- **TASK OBJECTIVE**: Give the entries back exactly, dropping each image.

Collected data
◇ ◇ ◇

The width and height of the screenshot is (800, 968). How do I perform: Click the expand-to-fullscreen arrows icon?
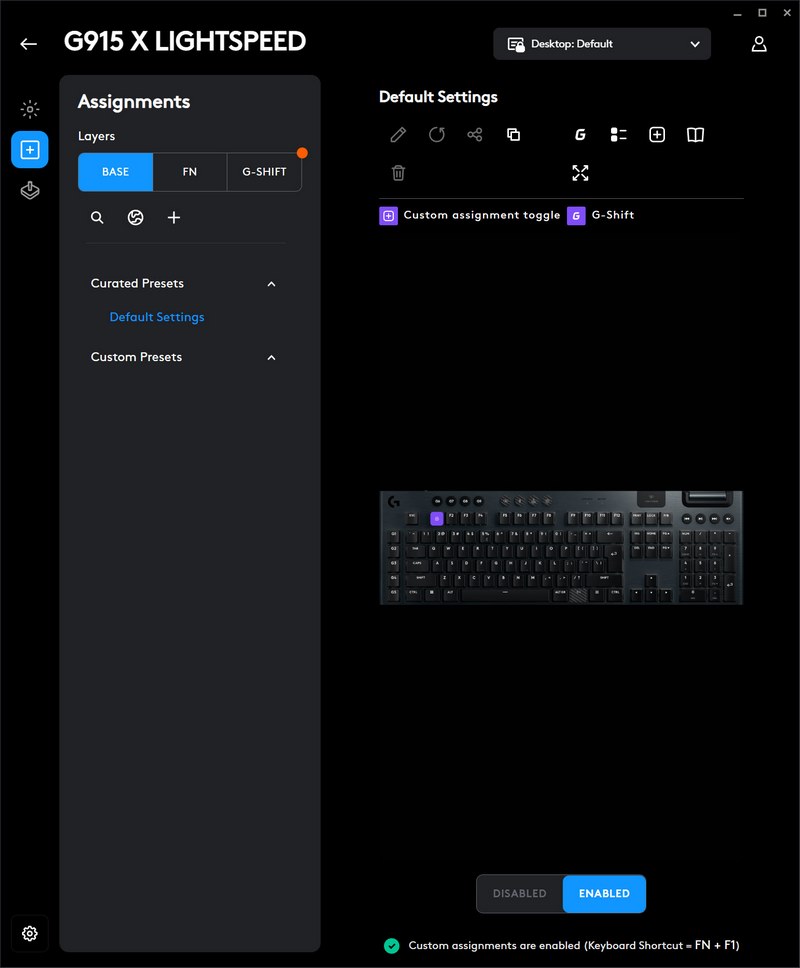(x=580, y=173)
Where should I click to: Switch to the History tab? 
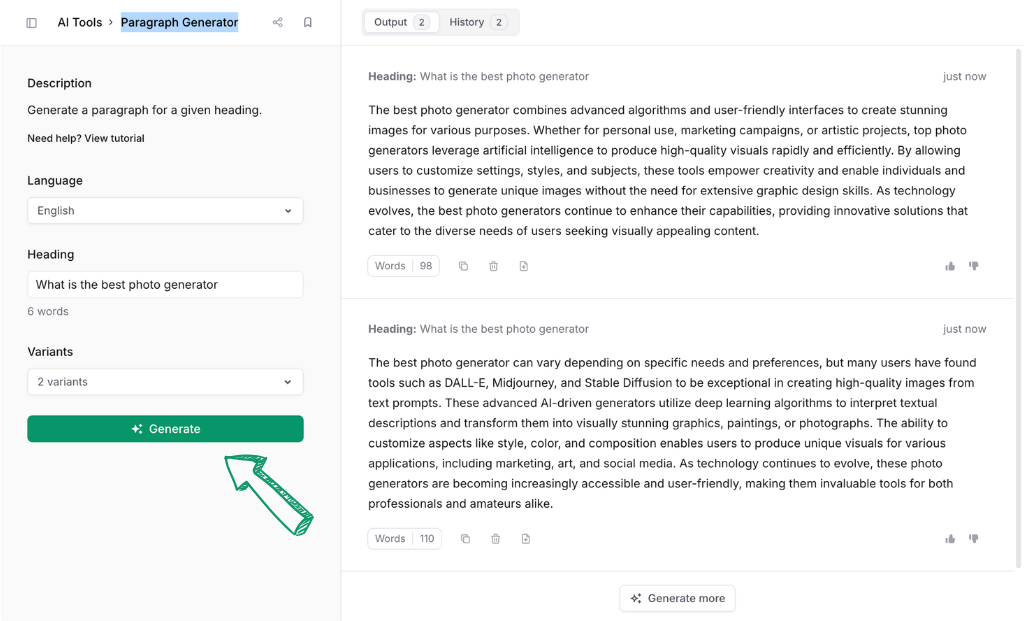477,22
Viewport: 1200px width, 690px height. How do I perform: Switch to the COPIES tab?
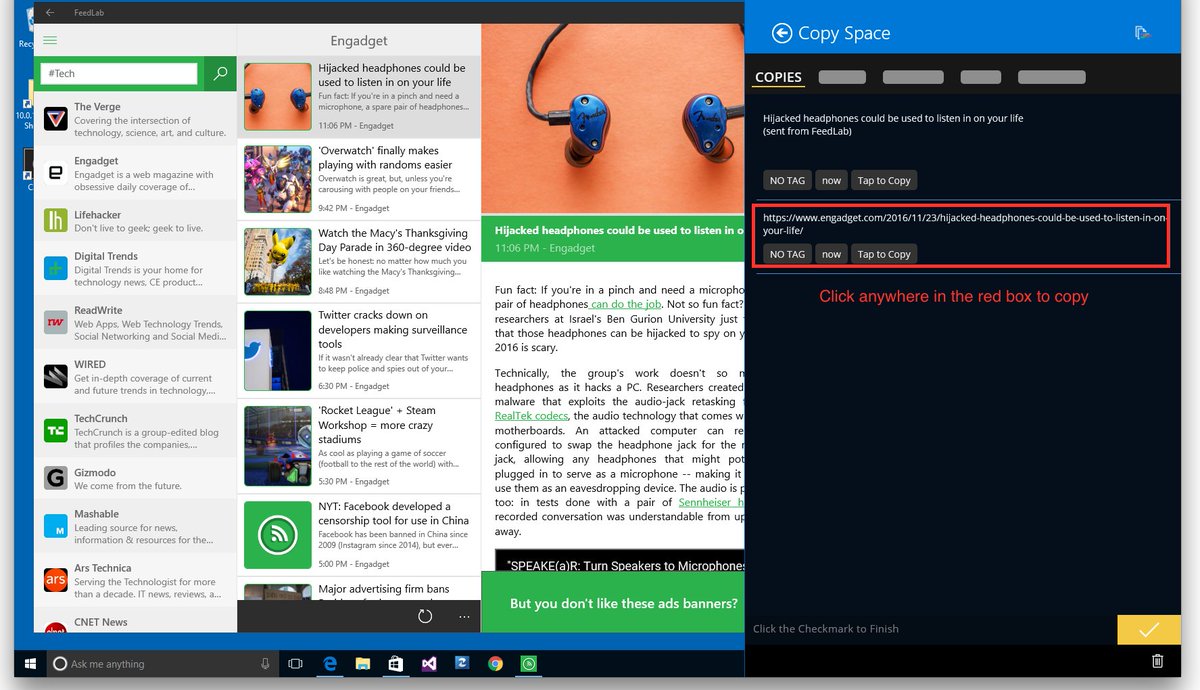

◇ ◇ ◇

- **SOLUTION FOR THIS EXERCISE**:
The width and height of the screenshot is (800, 968). How do I perform: Click the expand-to-fullscreen arrows icon?
(x=580, y=173)
Where should I click to: Switch to the History tab? 
477,22
Viewport: 1200px width, 690px height. How do I perform: Switch to the COPIES tab?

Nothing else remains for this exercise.